Your Blueprint for Change encourages us to contact your campaign if we have thoughts about the policies in it.
I want to address the education policies, specifically the K-12. I want you to consider the idea of having science and math education taught by graduate students. You see, I'm an incoming graduate student at UCSC this fall, and while I've been hired as a teaching assistant for the university, my *total paycheck* after I pay fees and tuition is something on the order of $16,000 a *year*. To live in one of the highest-cost areas of one of the highest-cost states in the nation. For comparison value, I rent a 200 square foot studio at a cost of $950 a month. A half-gallon of milk sets me back almost three dollars.
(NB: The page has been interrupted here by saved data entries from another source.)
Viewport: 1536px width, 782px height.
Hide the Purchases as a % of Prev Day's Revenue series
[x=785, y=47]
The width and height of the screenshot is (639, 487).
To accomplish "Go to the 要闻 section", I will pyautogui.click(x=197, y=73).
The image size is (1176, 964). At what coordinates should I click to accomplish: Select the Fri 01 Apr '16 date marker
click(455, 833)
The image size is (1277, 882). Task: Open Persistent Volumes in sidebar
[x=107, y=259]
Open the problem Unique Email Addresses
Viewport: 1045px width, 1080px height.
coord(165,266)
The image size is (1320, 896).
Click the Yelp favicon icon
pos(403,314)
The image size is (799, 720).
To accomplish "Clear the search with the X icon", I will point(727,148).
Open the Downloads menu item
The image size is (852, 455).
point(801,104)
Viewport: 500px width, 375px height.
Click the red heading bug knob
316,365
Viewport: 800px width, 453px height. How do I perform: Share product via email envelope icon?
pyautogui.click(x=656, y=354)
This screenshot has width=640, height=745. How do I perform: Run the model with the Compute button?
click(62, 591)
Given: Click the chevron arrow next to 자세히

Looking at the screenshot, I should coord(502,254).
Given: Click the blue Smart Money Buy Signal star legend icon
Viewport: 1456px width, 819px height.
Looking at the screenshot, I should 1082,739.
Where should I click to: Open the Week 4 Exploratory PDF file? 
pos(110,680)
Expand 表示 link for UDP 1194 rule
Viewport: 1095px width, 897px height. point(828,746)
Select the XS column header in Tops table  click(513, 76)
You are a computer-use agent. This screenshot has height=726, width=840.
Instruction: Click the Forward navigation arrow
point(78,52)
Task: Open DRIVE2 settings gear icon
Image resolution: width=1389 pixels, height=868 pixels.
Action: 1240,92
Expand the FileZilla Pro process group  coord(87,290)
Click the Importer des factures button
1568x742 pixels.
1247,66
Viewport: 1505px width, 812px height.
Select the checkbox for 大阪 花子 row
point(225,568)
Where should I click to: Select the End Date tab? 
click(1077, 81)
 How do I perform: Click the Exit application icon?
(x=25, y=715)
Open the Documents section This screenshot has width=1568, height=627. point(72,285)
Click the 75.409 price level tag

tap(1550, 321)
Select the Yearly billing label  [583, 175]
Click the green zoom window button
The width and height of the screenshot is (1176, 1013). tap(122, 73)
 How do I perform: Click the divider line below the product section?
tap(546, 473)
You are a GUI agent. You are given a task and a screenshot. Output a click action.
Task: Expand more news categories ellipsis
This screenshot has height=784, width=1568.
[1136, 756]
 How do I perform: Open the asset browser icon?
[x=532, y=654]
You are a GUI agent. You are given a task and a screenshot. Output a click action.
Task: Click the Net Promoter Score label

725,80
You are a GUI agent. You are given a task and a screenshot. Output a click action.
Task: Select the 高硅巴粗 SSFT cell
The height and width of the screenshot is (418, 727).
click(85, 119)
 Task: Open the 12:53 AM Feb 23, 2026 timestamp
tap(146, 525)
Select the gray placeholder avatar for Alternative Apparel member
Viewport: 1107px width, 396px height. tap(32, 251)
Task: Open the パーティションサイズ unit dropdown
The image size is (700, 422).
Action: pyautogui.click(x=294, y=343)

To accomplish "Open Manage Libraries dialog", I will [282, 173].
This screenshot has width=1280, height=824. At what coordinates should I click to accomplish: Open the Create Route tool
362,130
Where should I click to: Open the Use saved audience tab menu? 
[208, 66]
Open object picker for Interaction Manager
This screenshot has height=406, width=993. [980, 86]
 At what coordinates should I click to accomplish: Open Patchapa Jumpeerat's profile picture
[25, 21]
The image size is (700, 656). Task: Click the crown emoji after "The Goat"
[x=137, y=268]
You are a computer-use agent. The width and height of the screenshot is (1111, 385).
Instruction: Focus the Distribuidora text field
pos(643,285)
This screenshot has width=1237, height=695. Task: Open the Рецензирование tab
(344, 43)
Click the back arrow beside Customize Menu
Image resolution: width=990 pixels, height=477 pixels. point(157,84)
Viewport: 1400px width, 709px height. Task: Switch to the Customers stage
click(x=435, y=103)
I am going to be teaching *college* calculus and statistics. There is no reason in the world why I couldn't teach high school students, especially in the advanced placement programs---after all, if I'm good enough to teach *real* college courses, logically I should be good enough to teach high school students. I'd be *delighted* to either put aside a few more hours a week to teach a high school class, or to take a year or two off in the middle of my degree---or after I finish---to teach high school full time.
But the thing is, I don't want to be a teacher for the rest of my life. I want to eventually get my PhD and go into R&D work. I'd want to teach at most a year or two of high school full time.
What I propose is that instead of trying to get teachers who are qualified to teach the advanced placement programs, we instead offer graduate students in the sciences a deal: extra financing for graduate school, in exchange for a year or two of teaching high school science or math in their field. We could have the best minds in the country teaching our children, people who are at the cutting edge of their fields.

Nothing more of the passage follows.